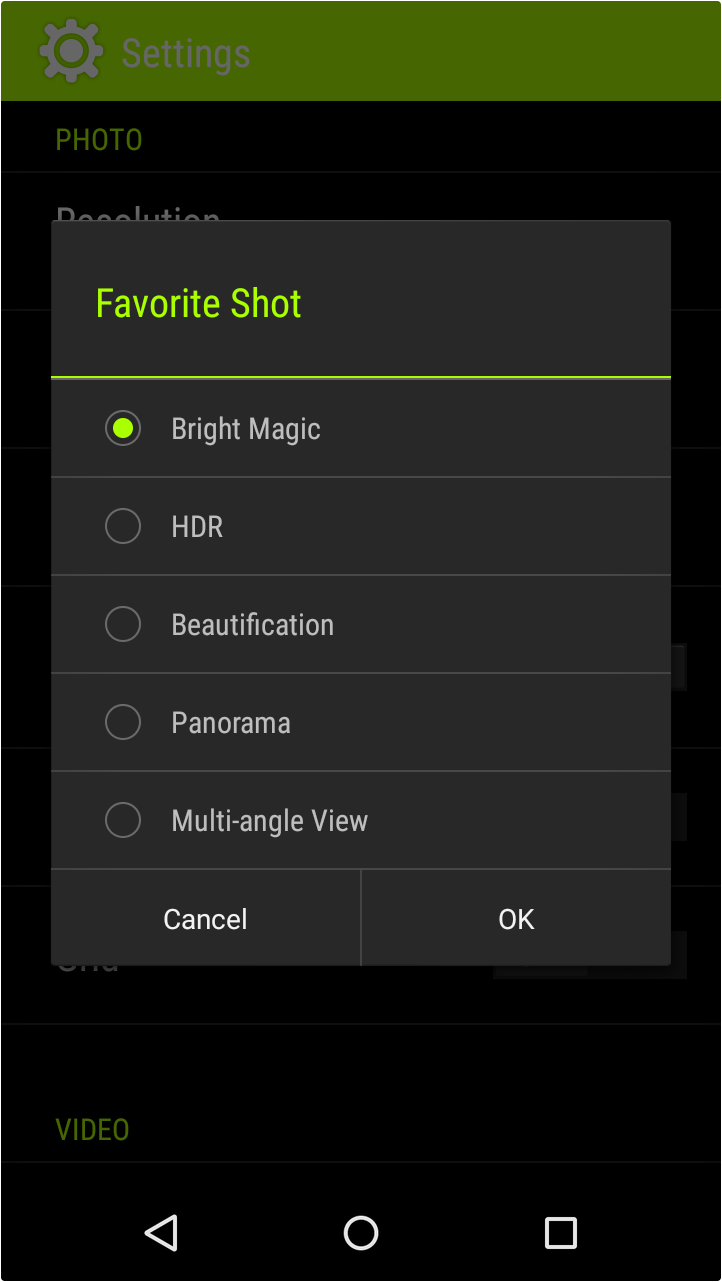Choose the HDR radio button
722x1282 pixels.
pyautogui.click(x=123, y=527)
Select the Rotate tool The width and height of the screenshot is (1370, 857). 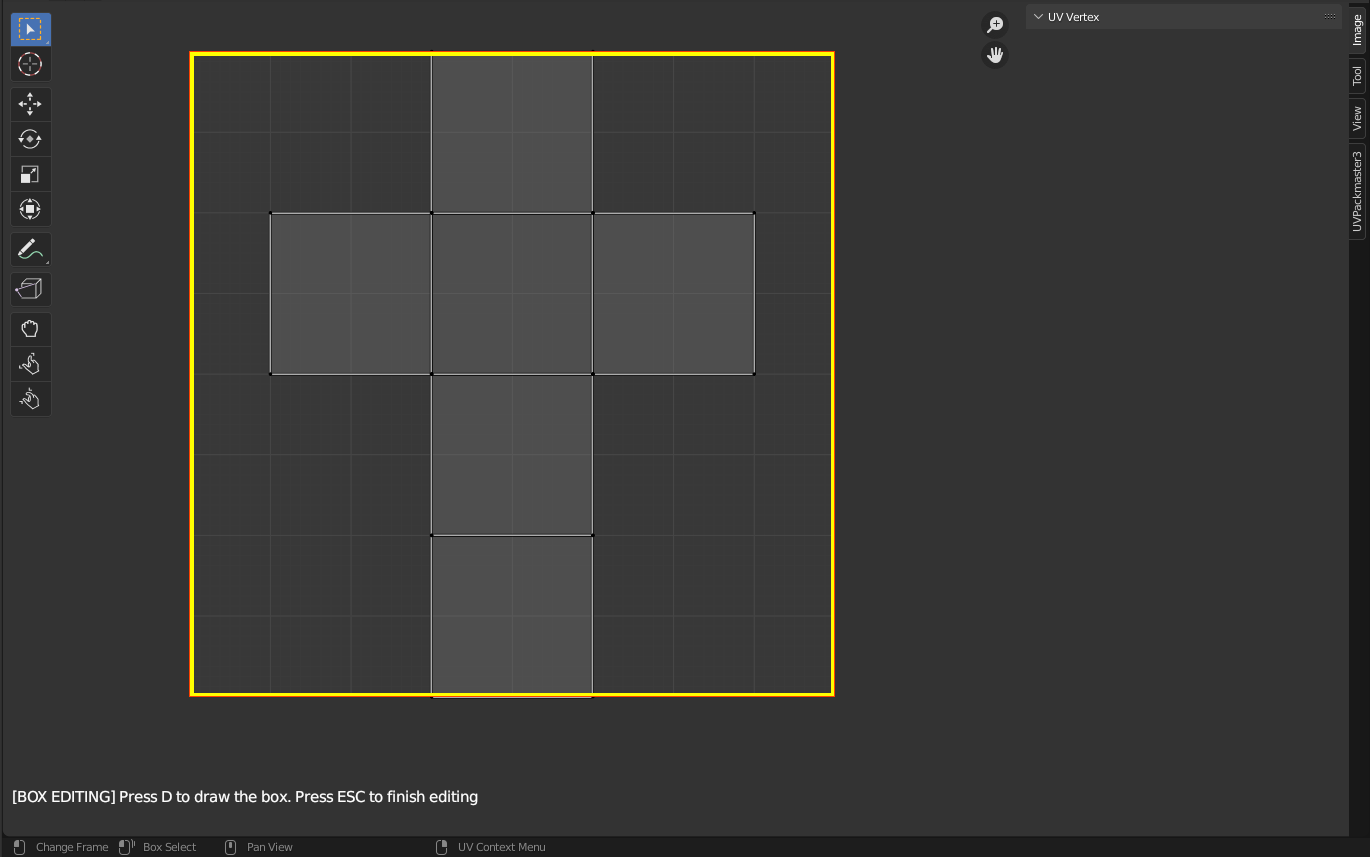click(30, 139)

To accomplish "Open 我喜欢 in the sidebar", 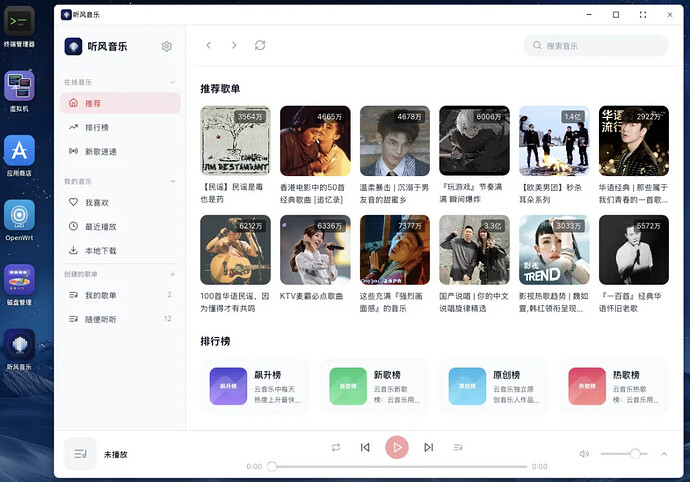I will (x=96, y=202).
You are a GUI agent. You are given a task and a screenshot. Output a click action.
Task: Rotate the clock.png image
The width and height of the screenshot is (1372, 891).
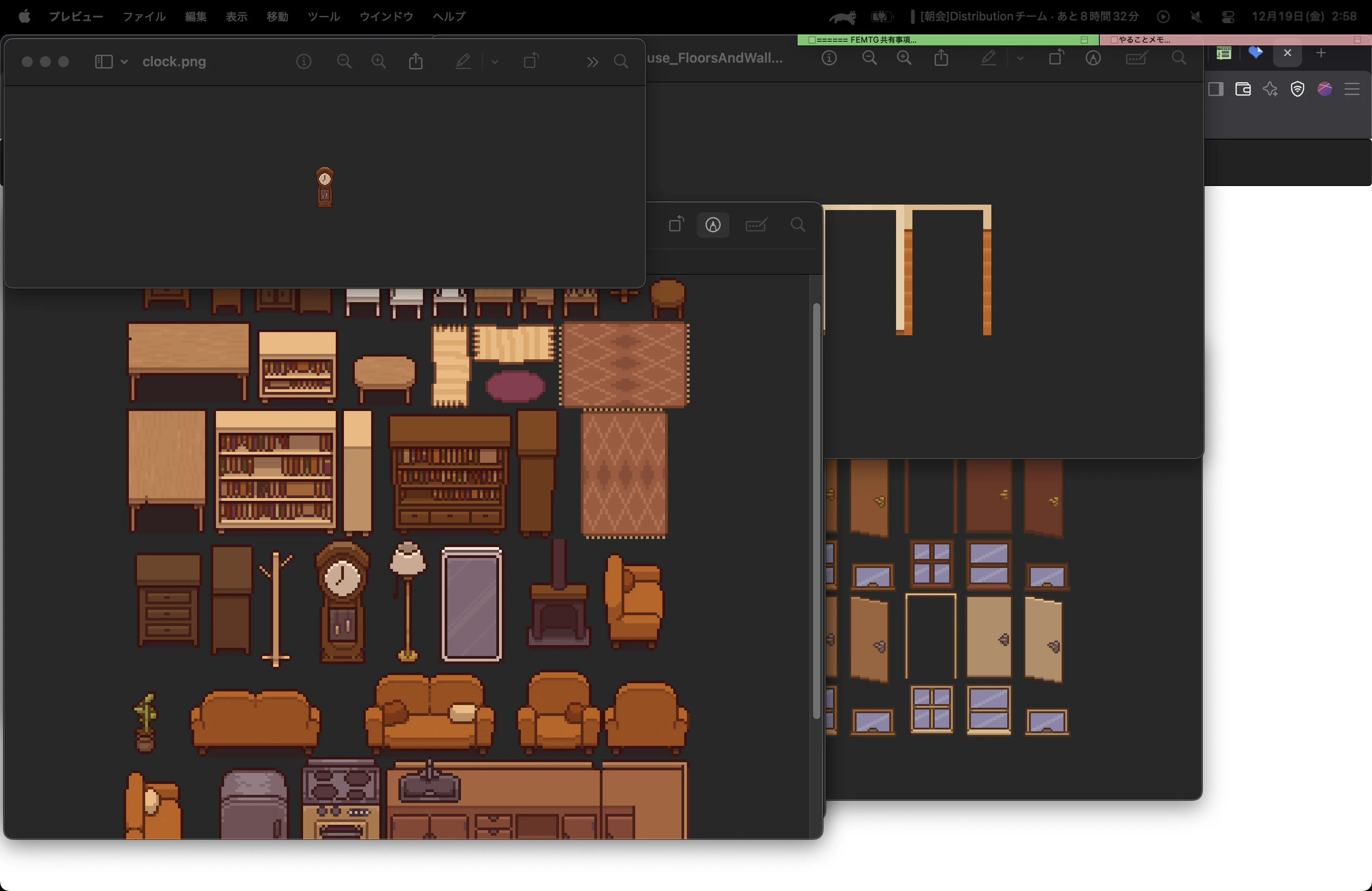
· · · · · · ·
- **ASSIGNED TASK**
A word-for-word copy is needed of the lines from the line holding "Task: Rotate the clock.png image" through the end of the records, both included, excluding every picture.

- **OUTPUT FOR THIS EXERCISE**
Task: Rotate the clock.png image
The width and height of the screenshot is (1372, 891).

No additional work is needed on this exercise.